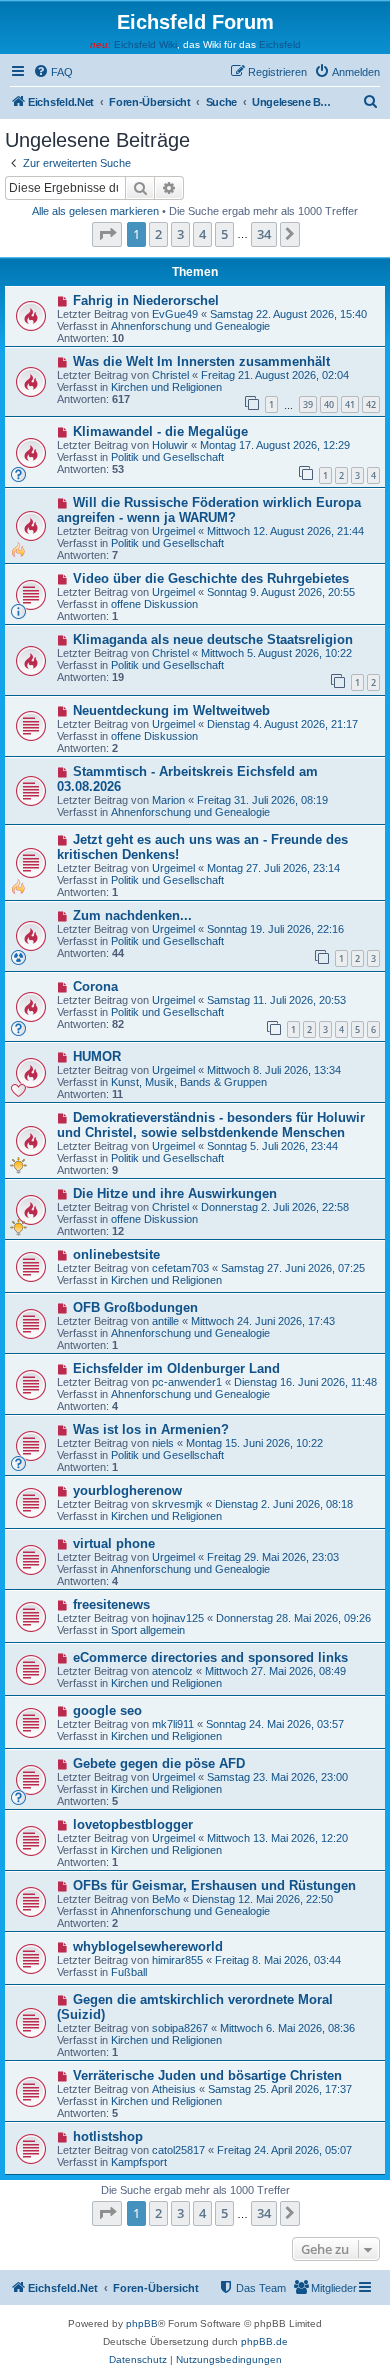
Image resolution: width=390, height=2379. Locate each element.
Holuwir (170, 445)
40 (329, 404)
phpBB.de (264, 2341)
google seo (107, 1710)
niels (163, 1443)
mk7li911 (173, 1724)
--
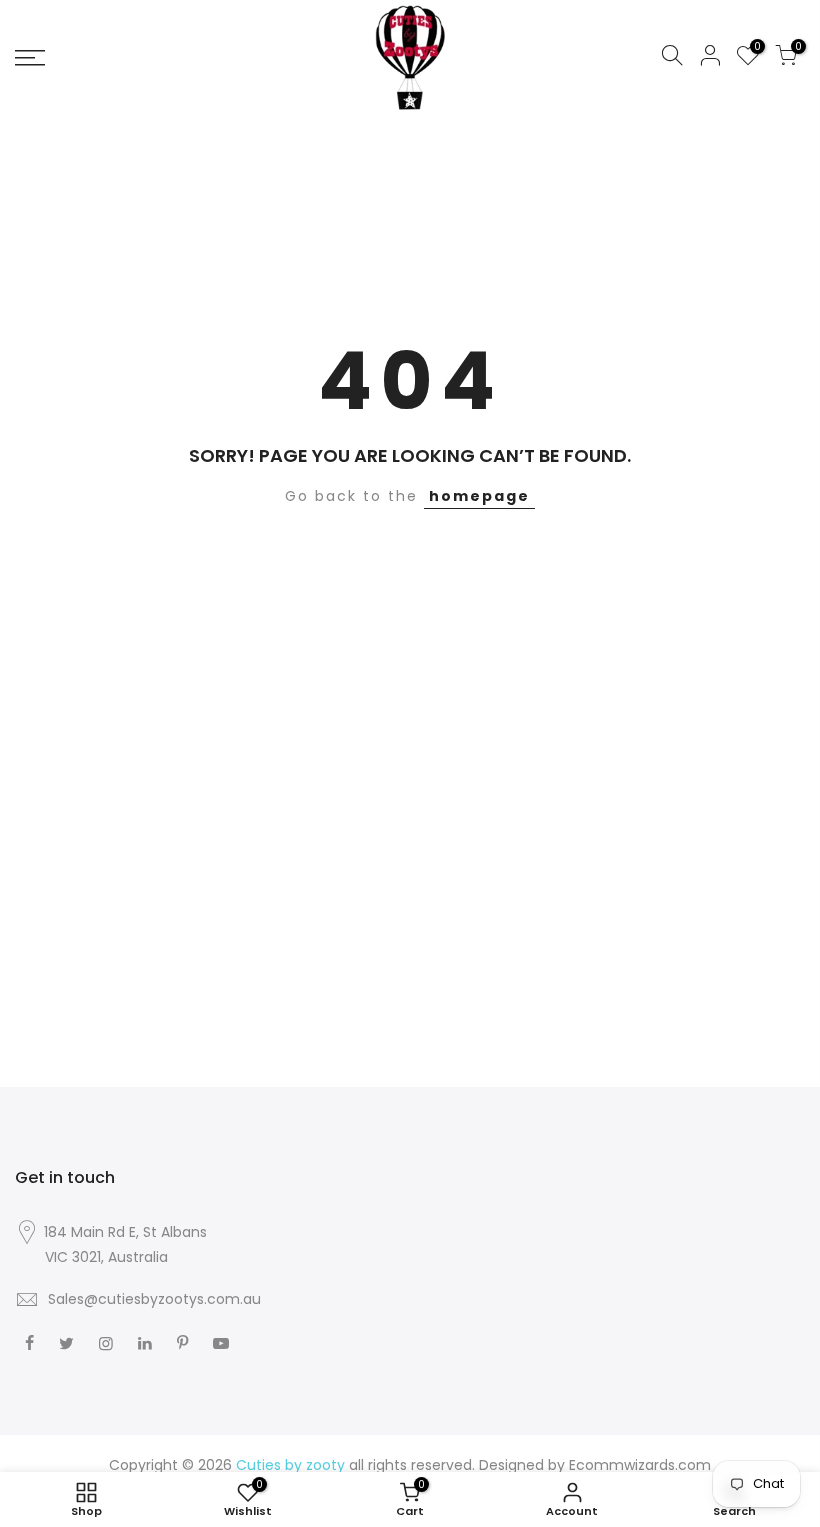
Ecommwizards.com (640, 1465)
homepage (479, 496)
...
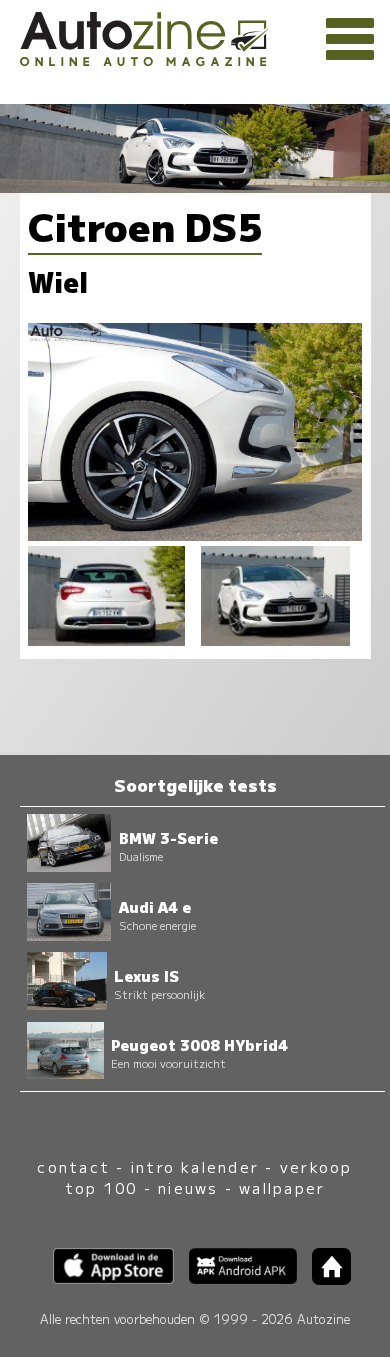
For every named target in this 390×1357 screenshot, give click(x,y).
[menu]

◆ **Aim of the task**
In the listing above, find the line with "Image resolution: width=390, height=2379." and the line with "mk7li911 (173, 1724)", then print exactly those lines and every line between them.

◆ **Response below**
Image resolution: width=390, height=2379. Locate each element.
Holuwir (170, 445)
40 (329, 404)
phpBB.de (264, 2341)
google seo (107, 1710)
niels (163, 1443)
mk7li911 (173, 1724)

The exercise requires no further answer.